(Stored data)
↓

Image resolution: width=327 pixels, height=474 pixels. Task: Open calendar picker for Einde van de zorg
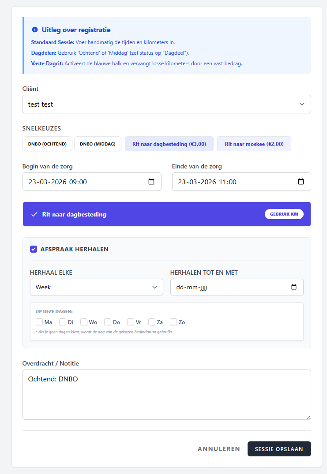pos(301,182)
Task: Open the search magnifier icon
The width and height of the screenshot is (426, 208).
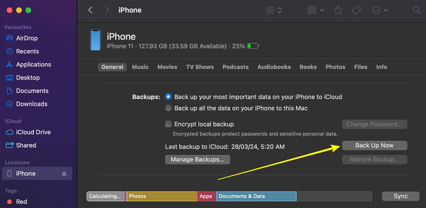Action: pos(416,10)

↑

§ THE PROBLEM: Repeat all the records exactly, images excluded.

§ ANSWER:
Image resolution: width=327 pixels, height=474 pixels. Task: Open calendar picker for Einde van de zorg
pos(301,182)
Task: Open the search magnifier icon
The width and height of the screenshot is (426, 208).
Action: pos(416,10)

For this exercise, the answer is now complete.